## Work request
Exactly the lines from the line that has "Viewport: 1000px width, 563px" through the final line below are to be retyped, and the pictures are not.

## Records shown
Start of Block
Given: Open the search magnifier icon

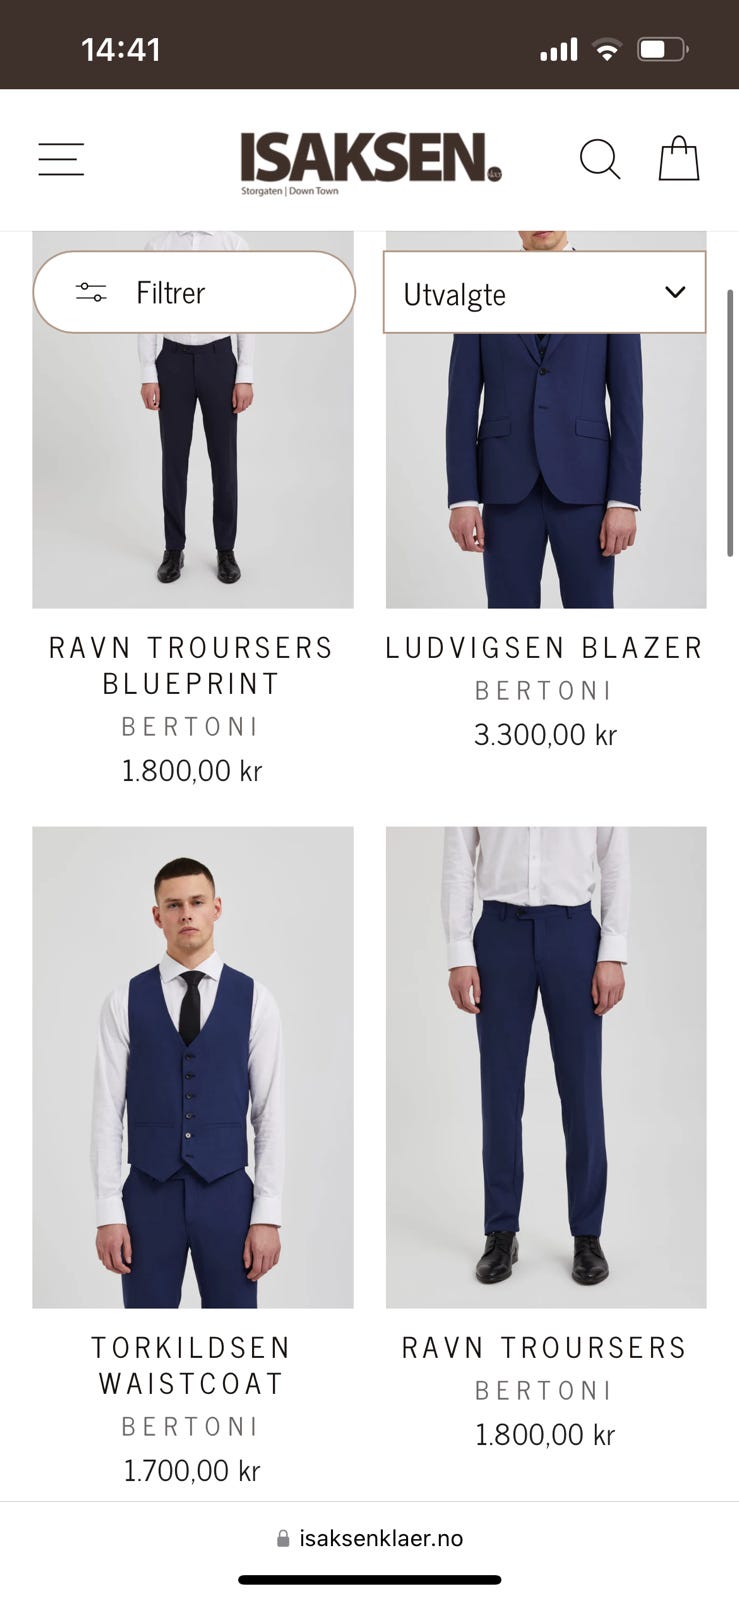Looking at the screenshot, I should [x=600, y=159].
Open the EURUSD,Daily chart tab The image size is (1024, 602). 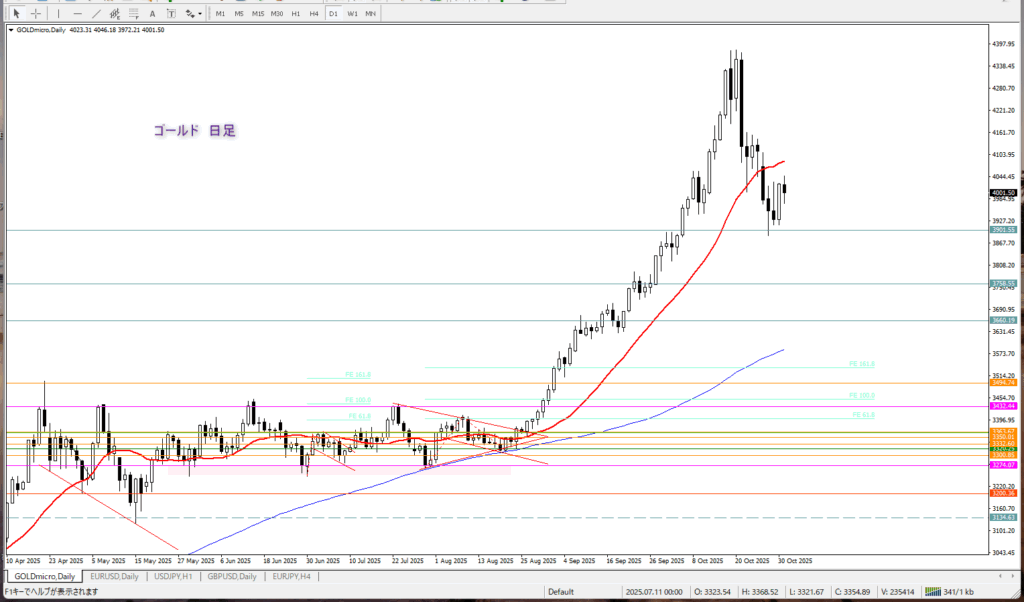[115, 577]
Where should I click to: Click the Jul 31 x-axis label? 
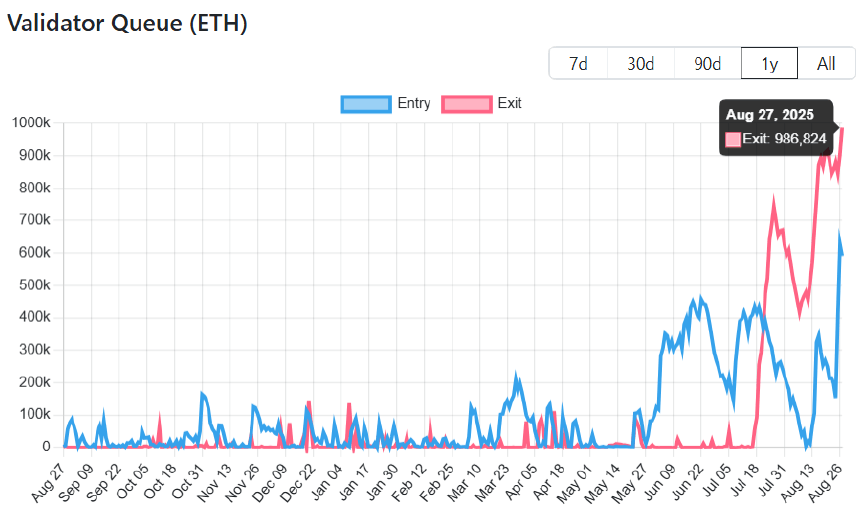tap(771, 481)
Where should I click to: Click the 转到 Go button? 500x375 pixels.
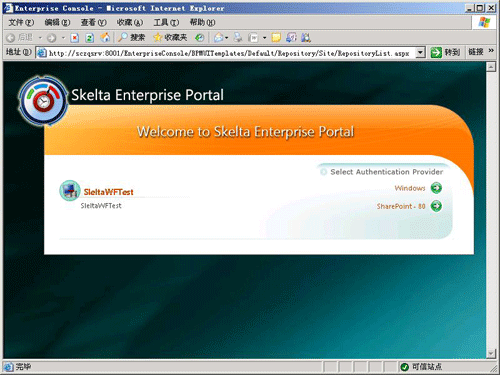coord(445,52)
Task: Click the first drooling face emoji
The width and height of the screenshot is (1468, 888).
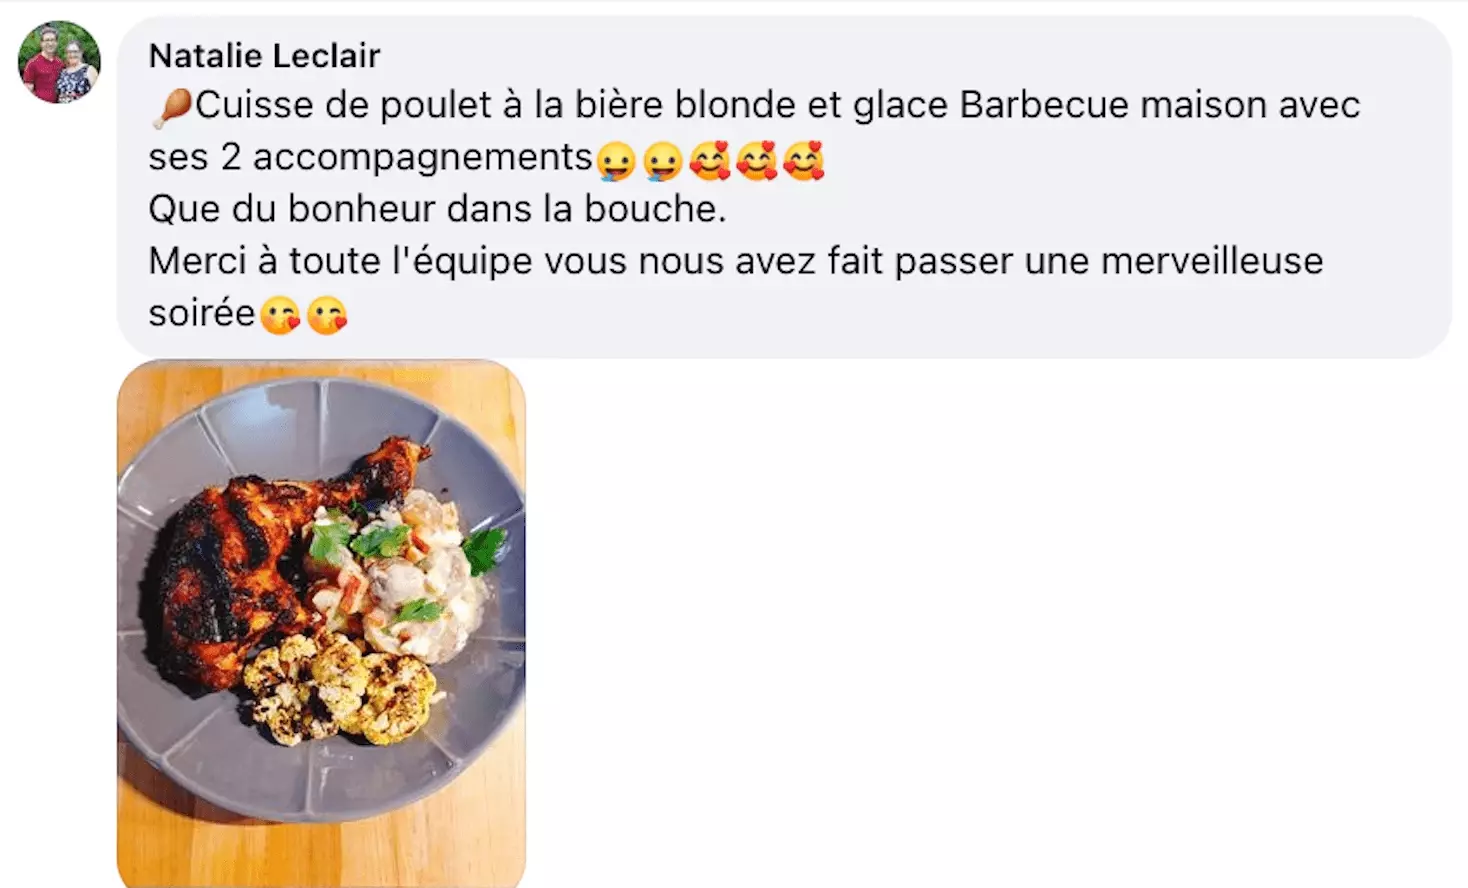Action: pyautogui.click(x=615, y=161)
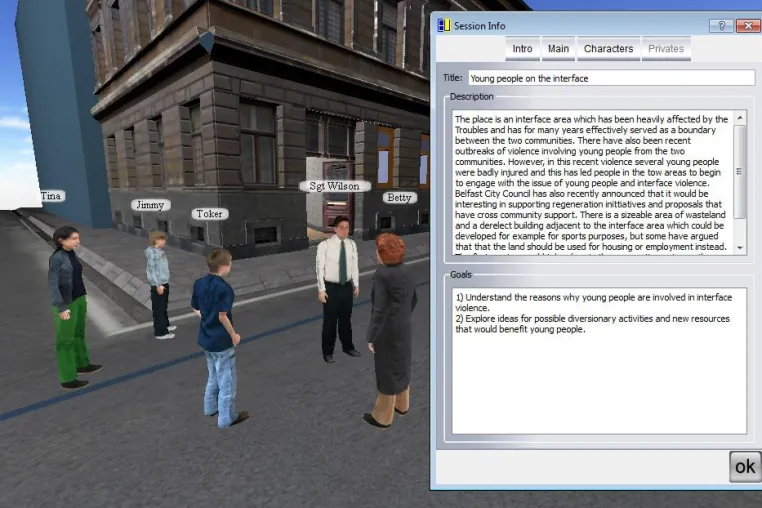
Task: Select the Jimmy name tag
Action: [150, 205]
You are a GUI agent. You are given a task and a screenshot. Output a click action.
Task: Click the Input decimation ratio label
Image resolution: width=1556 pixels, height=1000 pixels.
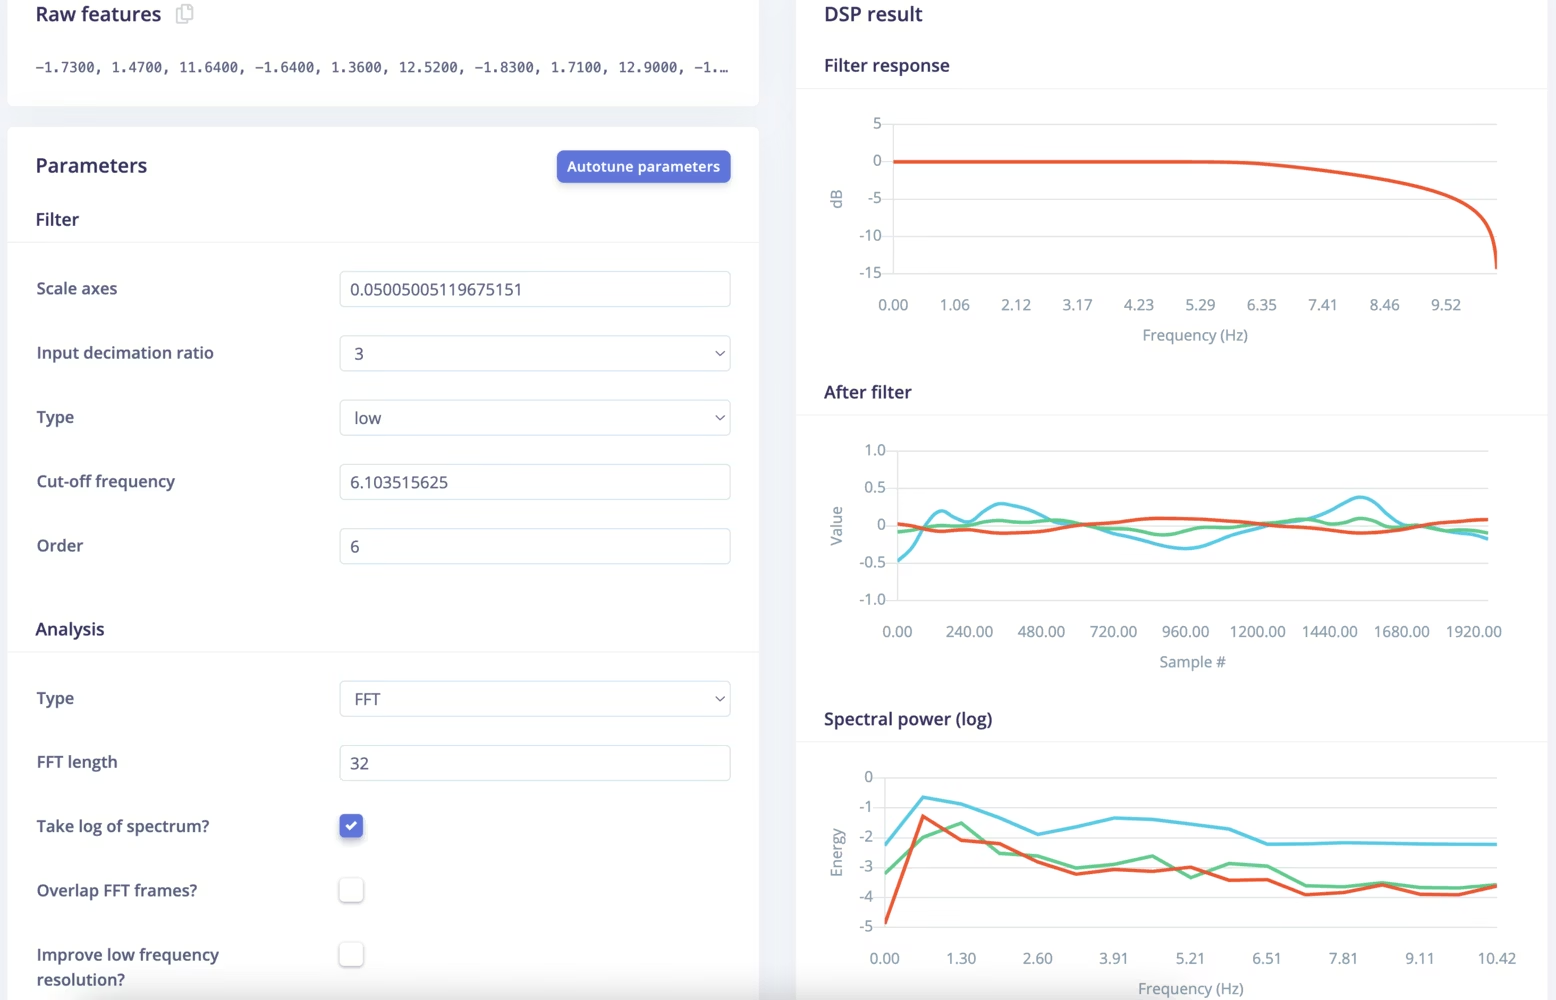point(125,353)
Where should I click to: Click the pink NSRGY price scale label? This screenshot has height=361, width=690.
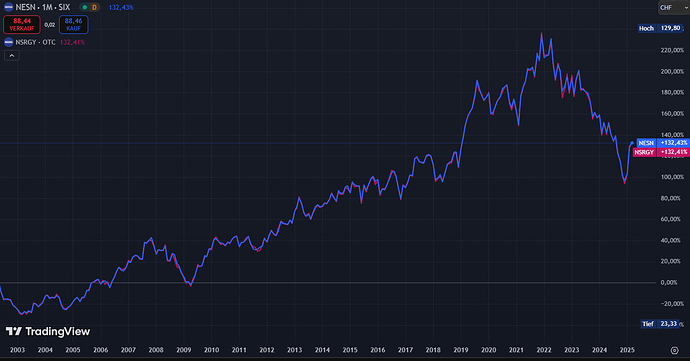(661, 152)
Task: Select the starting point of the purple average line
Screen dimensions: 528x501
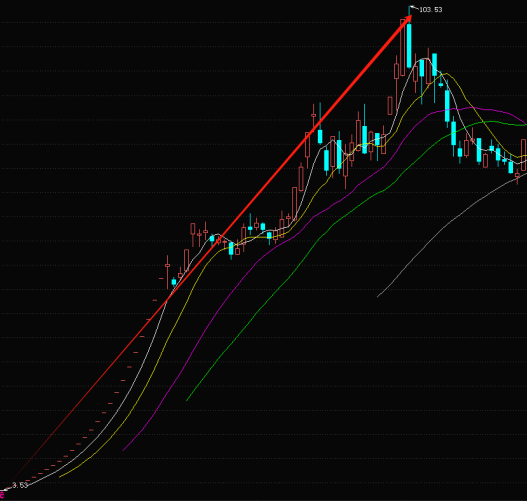Action: click(123, 450)
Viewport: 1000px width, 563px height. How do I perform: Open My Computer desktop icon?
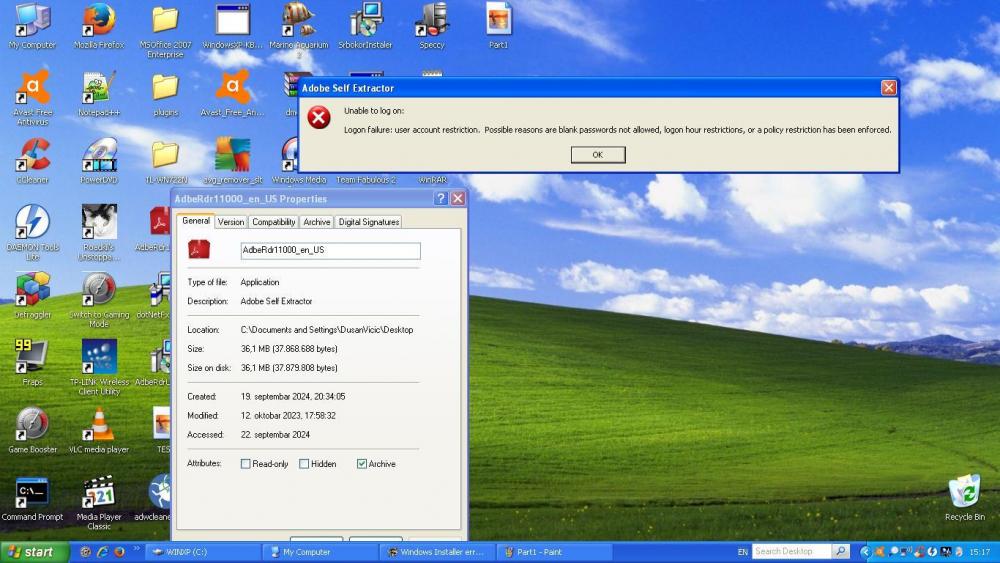[x=32, y=23]
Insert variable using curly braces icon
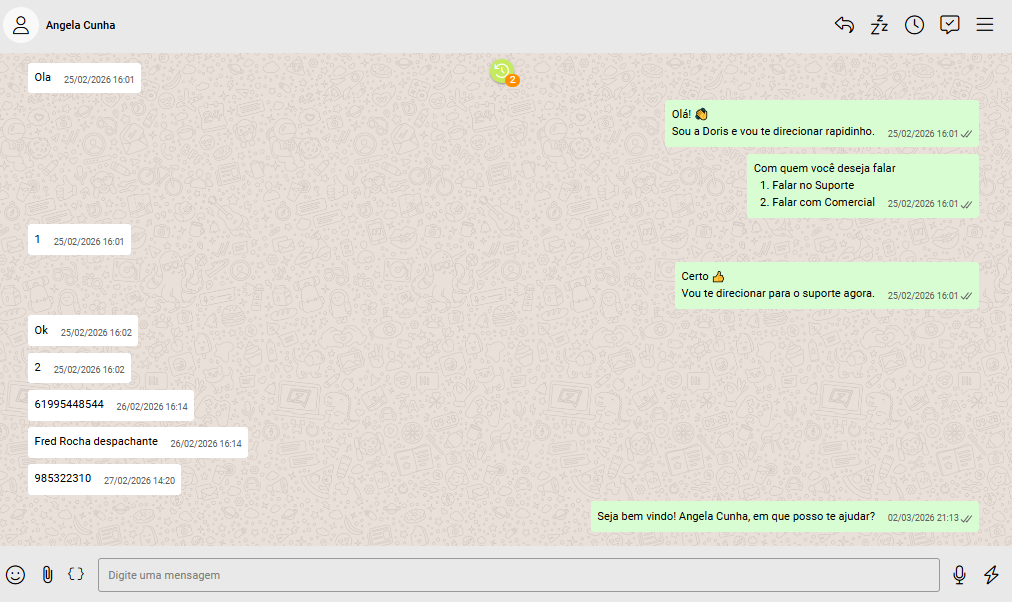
End of Block
## Problem solution
Viewport: 1000px width, 563px height. How do I perform: Open My Computer desktop icon?
[x=32, y=23]
Insert variable using curly braces icon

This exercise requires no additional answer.